● TASK DETAILS
Each line with the word "table" must appear in the answer, copied from the records.

● STUDY MATERIAL
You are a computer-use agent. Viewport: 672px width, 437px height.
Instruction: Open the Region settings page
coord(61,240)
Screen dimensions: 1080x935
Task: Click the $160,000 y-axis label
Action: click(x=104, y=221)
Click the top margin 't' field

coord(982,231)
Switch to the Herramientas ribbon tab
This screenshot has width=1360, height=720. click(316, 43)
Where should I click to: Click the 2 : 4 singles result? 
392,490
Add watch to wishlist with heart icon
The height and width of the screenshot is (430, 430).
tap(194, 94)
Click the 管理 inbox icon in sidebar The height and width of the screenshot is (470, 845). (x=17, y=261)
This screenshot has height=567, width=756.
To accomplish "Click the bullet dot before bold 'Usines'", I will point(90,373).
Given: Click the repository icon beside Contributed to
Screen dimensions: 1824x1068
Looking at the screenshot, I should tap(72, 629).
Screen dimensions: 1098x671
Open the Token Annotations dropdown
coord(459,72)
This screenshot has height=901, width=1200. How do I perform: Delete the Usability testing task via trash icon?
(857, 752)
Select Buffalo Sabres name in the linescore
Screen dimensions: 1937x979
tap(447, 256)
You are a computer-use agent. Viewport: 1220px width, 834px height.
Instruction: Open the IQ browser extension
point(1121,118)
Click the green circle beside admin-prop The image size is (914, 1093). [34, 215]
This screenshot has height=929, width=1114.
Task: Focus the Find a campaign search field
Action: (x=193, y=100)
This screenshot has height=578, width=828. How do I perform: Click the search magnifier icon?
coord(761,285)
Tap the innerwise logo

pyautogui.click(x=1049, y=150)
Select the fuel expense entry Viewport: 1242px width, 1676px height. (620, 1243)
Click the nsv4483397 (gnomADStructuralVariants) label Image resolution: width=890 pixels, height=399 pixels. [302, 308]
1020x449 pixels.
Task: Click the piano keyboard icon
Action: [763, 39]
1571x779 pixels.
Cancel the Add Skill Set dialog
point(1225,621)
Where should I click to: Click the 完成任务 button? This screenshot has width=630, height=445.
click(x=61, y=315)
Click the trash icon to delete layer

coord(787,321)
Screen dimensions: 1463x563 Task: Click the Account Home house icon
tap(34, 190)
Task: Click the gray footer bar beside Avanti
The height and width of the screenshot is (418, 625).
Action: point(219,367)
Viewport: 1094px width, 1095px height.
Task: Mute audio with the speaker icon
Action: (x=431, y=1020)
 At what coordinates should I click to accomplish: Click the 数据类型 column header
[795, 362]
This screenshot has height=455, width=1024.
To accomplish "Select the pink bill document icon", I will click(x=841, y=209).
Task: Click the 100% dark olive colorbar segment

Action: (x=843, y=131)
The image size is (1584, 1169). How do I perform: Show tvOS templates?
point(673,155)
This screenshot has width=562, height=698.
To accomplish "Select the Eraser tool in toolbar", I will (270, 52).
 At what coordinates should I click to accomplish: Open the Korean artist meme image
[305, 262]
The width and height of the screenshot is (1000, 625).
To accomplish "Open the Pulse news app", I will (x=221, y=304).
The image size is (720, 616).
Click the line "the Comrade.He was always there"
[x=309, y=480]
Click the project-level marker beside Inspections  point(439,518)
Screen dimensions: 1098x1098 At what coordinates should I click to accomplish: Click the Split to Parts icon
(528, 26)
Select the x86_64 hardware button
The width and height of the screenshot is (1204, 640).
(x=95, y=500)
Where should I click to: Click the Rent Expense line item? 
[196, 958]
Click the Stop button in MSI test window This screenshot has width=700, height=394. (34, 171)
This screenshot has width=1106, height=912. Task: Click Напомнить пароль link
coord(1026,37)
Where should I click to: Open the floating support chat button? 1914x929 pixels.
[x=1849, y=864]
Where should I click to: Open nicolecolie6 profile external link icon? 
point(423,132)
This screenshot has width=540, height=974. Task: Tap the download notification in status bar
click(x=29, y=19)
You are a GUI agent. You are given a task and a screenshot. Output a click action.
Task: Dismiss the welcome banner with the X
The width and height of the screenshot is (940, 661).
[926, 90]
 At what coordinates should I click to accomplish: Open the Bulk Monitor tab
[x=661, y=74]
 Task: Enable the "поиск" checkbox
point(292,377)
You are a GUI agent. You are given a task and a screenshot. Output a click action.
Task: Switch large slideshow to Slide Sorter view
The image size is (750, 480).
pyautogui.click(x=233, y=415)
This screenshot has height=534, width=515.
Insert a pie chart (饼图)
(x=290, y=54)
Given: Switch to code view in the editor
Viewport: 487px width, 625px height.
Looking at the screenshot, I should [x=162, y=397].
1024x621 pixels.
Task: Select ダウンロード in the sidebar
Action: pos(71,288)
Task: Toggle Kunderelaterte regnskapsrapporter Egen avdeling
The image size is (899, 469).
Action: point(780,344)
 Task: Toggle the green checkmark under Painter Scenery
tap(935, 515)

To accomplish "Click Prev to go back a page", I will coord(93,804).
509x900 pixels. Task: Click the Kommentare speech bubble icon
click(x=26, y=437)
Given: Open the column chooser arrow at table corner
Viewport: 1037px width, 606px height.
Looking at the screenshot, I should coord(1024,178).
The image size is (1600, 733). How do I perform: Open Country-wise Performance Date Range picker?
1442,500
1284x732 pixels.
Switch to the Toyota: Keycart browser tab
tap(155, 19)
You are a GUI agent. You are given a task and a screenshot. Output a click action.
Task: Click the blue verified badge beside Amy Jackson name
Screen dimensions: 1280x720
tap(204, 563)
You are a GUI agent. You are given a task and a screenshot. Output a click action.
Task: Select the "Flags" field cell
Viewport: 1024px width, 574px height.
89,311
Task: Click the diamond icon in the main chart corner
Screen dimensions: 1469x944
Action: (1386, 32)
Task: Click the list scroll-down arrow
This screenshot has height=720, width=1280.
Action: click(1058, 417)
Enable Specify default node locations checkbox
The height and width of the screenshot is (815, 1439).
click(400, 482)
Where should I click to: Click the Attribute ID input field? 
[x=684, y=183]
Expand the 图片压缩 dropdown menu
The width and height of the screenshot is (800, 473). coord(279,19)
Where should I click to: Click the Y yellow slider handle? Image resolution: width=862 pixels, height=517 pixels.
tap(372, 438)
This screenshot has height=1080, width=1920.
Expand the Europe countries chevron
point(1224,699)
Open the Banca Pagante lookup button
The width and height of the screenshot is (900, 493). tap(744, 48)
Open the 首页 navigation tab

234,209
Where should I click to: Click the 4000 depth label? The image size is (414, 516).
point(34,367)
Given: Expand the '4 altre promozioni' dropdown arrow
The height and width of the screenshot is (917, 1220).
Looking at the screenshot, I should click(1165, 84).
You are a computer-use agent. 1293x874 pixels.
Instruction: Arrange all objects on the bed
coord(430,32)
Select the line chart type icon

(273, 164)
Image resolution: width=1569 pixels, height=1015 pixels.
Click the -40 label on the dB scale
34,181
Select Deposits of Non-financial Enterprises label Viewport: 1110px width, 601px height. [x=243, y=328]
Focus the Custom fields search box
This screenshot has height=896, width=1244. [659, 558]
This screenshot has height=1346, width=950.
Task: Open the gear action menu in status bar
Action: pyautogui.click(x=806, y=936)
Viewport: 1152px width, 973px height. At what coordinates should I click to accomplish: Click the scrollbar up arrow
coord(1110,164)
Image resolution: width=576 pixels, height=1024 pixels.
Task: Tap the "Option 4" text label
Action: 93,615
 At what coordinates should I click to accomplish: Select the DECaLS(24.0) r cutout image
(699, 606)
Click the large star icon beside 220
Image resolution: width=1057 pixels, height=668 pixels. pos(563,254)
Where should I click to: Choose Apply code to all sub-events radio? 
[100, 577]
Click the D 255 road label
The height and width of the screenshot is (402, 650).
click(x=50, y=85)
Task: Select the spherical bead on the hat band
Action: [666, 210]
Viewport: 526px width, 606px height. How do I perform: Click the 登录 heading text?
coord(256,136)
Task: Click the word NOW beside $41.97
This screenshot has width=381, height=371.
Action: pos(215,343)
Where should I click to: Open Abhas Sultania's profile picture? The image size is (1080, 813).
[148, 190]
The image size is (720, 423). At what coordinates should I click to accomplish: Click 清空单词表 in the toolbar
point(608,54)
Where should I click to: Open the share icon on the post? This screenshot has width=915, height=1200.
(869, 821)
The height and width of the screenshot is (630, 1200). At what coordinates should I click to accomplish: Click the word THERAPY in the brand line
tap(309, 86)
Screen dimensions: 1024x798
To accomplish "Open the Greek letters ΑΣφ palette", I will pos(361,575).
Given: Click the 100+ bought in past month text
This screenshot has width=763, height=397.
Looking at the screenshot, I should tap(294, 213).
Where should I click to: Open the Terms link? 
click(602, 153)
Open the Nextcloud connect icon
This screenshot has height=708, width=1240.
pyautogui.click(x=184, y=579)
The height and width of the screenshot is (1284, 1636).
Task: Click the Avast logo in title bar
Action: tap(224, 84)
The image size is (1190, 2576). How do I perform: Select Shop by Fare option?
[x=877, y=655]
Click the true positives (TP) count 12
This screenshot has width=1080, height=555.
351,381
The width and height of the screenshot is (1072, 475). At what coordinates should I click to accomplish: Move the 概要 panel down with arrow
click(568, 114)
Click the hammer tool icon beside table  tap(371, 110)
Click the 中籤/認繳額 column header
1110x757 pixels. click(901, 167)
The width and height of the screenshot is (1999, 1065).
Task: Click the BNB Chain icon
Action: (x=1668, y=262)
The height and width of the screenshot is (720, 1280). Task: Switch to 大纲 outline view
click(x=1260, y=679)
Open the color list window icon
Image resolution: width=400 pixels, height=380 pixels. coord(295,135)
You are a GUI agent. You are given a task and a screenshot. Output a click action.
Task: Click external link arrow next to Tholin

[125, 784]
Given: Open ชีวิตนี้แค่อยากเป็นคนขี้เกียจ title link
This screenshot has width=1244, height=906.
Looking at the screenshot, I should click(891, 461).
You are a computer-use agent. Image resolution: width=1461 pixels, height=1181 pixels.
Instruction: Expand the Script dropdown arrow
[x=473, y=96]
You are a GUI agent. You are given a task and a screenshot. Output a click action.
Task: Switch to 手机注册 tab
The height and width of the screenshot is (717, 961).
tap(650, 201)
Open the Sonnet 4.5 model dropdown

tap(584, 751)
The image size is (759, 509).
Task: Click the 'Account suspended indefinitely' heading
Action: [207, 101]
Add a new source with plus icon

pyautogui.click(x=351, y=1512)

● RESPONSE AREA
Given: Open the column chooser arrow at table corner
Click the hammer tool icon beside table  tap(371, 110)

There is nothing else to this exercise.